More than 200 years ago, the English scientist Thomas Young carried out a famous test known as the “double-slit experiment.” He shone a beam of light at a screen with two slits in it, and observed that the light that passed through the apertures formed a pattern of dark and bright bands.
At the time, the experiment was understood to demonstrate that light was a wave. The “interference pattern” is caused by light waves passing through both slits and interfering with each other on the other side, producing bright bands where the peaks of the two waves line up and dark bands where a peak meets a trough and the two cancel out.

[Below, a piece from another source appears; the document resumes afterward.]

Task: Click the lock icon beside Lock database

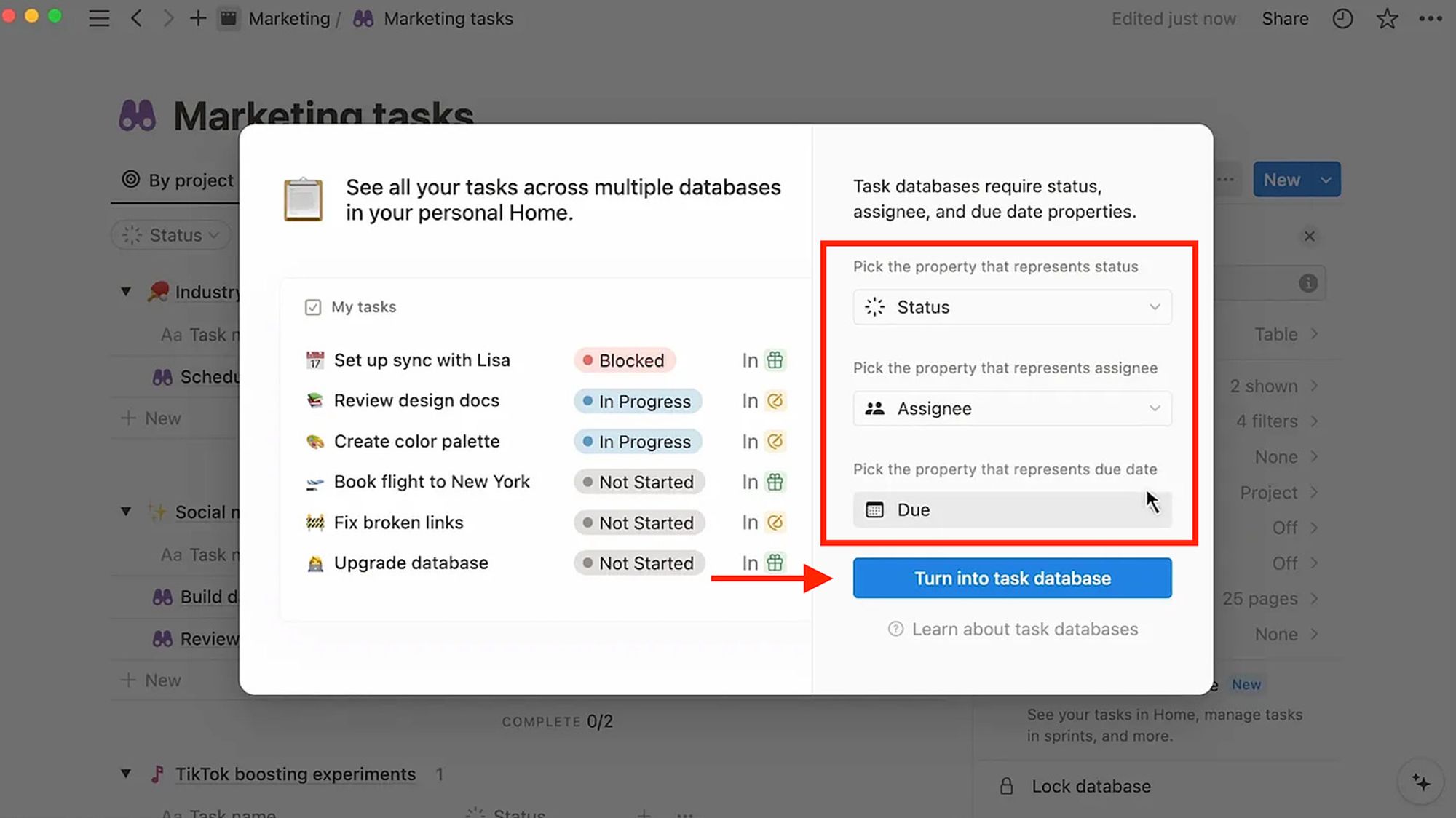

In the 20th century, physicists realized the experiment could be adapted to demonstrate that light not only behaves like a wave, but also like a particle (called a photon). In quantum mechanical theory, this particle still has wave properties—so the wave associated with even a single photon passes through both slits, and creates interference.
In a new twist on the classic experiment, we replaced the slits in the screen with “slits” in time—and discovered a new kind of interference pattern. Our results were published this week in Nature Physics.
Slits in Time
Our team, led by Riccardo Sapienza at Imperial College London, fired light through a material that changes its properties in femtoseconds (quadrillionths of a second), only allowing light to pass through at specific times in quick succession.
We still saw interference patterns, but instead of showing up as bands of bright and dark, they showed up as changes in the frequency or color of the beams of light.
To carry out our experiment, we devised a way to switch on and off the reflectivity of a screen incredibly quickly. We had a transparent screen that became a mirror for two brief instants, creating the equivalent of two slits in time.
So what do these slits in time do to light? If we think of light as a particle, a photon sent at this screen might be reflected by the first increase of reflectivity or by the second, and reach a detector.
However, the wave nature of the process means the photon is in a sense reflected by both temporal slits. This creates interference, and a varying pattern of color in the light that reaches the detector.
The amount of change in color is related to how fast the mirror changes its reflectivity. These changes must be on timescales comparable with the length of a single cycle of a light-wave, which is measured in femtoseconds.
Electronic devices cannot function quickly enough for this. So we had to use light to switch on and off the reflectivity of our screen.
We took a screen of indium tin oxide, a transparent material used in mobile phone screens, and made it reflective with a brief pulse of laser light.
From Space to Time
Our experiment is a beautiful demonstration of wave physics, and also shows how we can transfer concepts such as interference from the domain of space to the domain of time.
The experiment has also helped us in understanding materials that can minutely control the behavior of light in space and time. This will have applications in signal processing and perhaps even light-powered computers.